At first, I thought that Ghosts was about the differences between rich people and poor people. About “horrible and half naked builders” toiling in the sun and the personal bureaucracies of the very wealthy; their supplicating decorators and landscapers. The first pages are full up of the measurements for prisons, traps laid for rich and poor. Maybe time here is a prison, the past year delineated from the next by a solid wall of one day. But then it became about a lot of other stuff.
The story is seemingly familiar, a teenaged girl stands on the cusp of womanhood, and yet it is all but insensible. Patri and her family live in the partially completed caretaker’s suite in the skeletal apartment project. A fifteen-year old Chilean girl with an underpaid stepfather and pragmatically optimistic mother besot by life with five kids in Argentina, Patri spends New Year’s Eve craving some ineffable celebration so desperately that the line between frivolity and serious dedication spreads out thick into its own limbo.
Plus there are the ever present ghosts, pissing off the balcony and perching on the satellite dish.
The ghosts of the novel are accepted as coolly as naked fact. The characters assign them limited significance, and this fundamental and constitutional lack of concern directs the reader into the same stance. It is one of the many ways in which Aira enables you to really get into it, to think of yourself as part of this story, without the intrusive qualities of second person or annoyingly inserting himself as a character or using heavy and overbearing narration. Another way he does this is by having the family be immigrants, outsiders in the context of Buenos Aires, so that you can look in on the events of this day, the thoughts of these people, and be at home with them through an empathy shared between foreigners.
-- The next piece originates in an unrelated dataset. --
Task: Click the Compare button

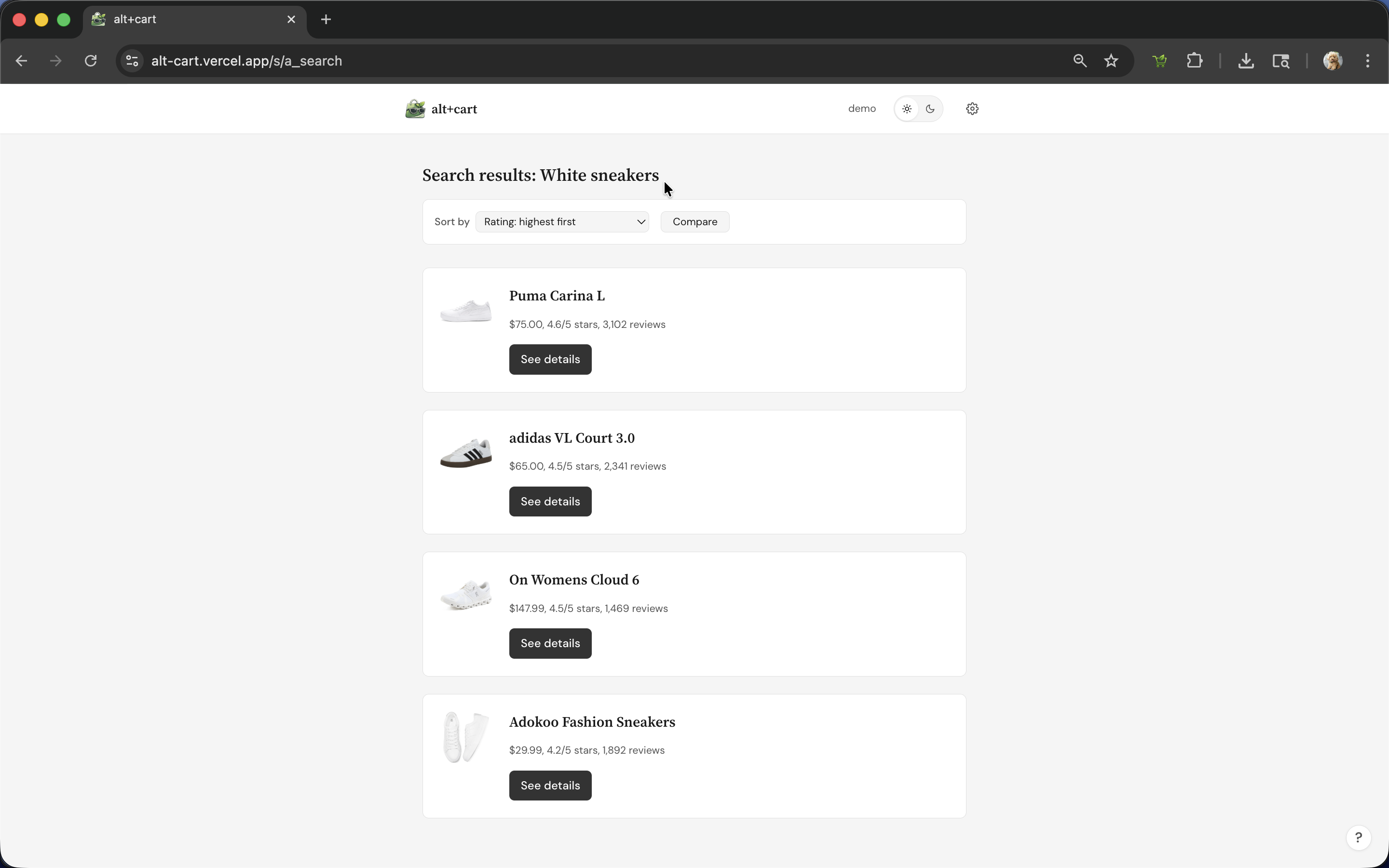Action: (694, 222)

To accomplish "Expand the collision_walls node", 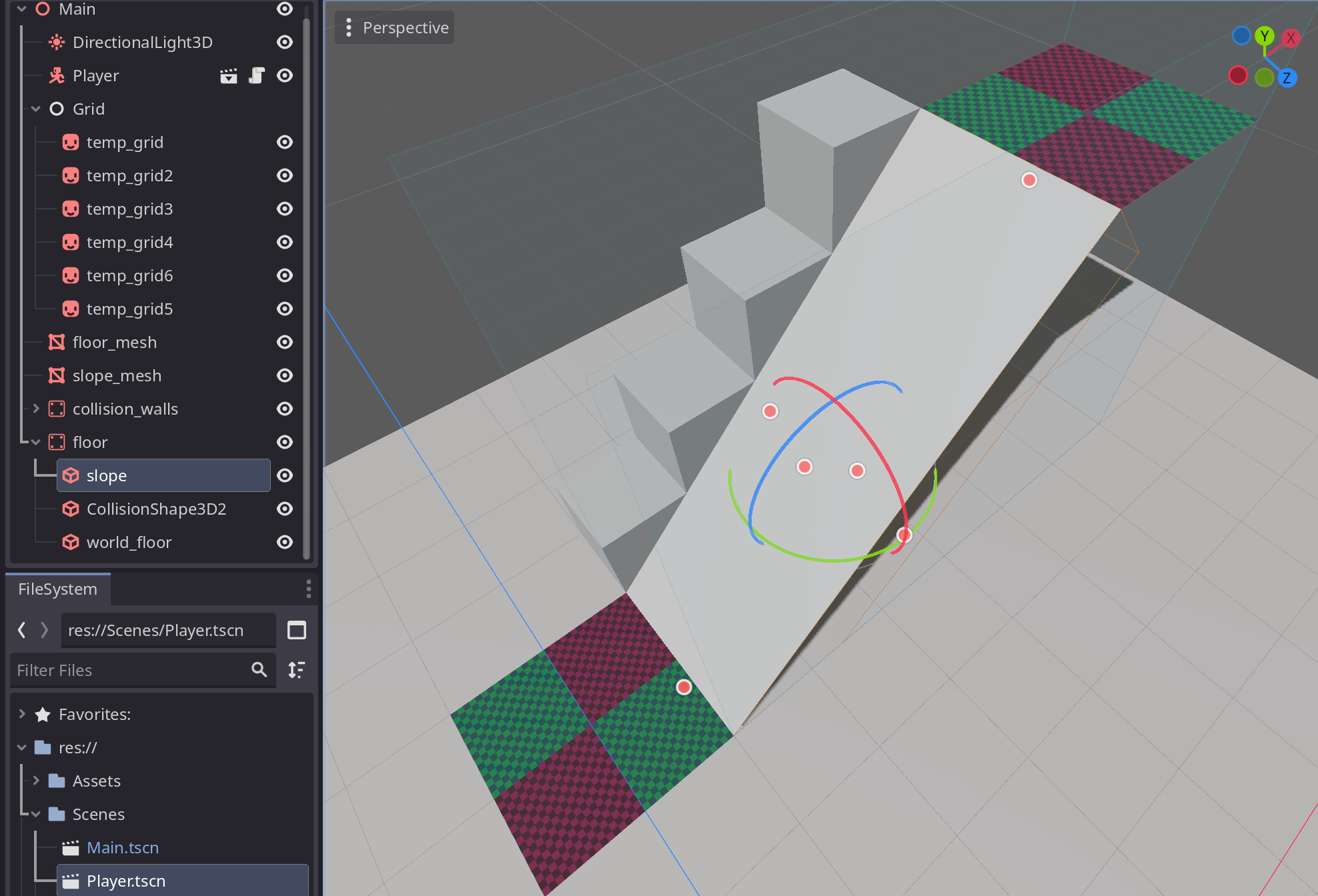I will [36, 409].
I loved this book in part because of the sheer power of its language. Chris Andrew’s translation feels authentic, and there are bizarrely beautiful rhythmic passages. Like this sentence: “The building would be finished when it all became inside.” Or this celebration of the open wonder of recessed vowel sounds: “how is it that conversation topics keep coming up, one after another, inexhaustibly, as if they weren’t tied to objects, which are finite, as if they were pure form?”
I also loved the way that Patri relates to her young mother, Elisa, and how their relationship is conspiratorial and domestic. The way that these women exert their femininity through conversational fantasies and talk around sex, even when the air is heavy with it. My Mom and I are relatively close in age, and in my view Aira gets it exactly right, the feeling of being the older half-sibling to a pack of younger kids. Of being friends with your mom. And also the feeling of being, once again, slightly on the outside, not quite a parent or a sibling, separated somehow from your immediate family.
Ghosts has some serious bite, for such a little book. Within it Aira likens literature to a building that has never been built, to an architect’s dream. And though he never comes out and says it, I get the sense that for him the reader is always a ghost, haunting the unbuilt and the imagined, flying through time to attend to the party on the page.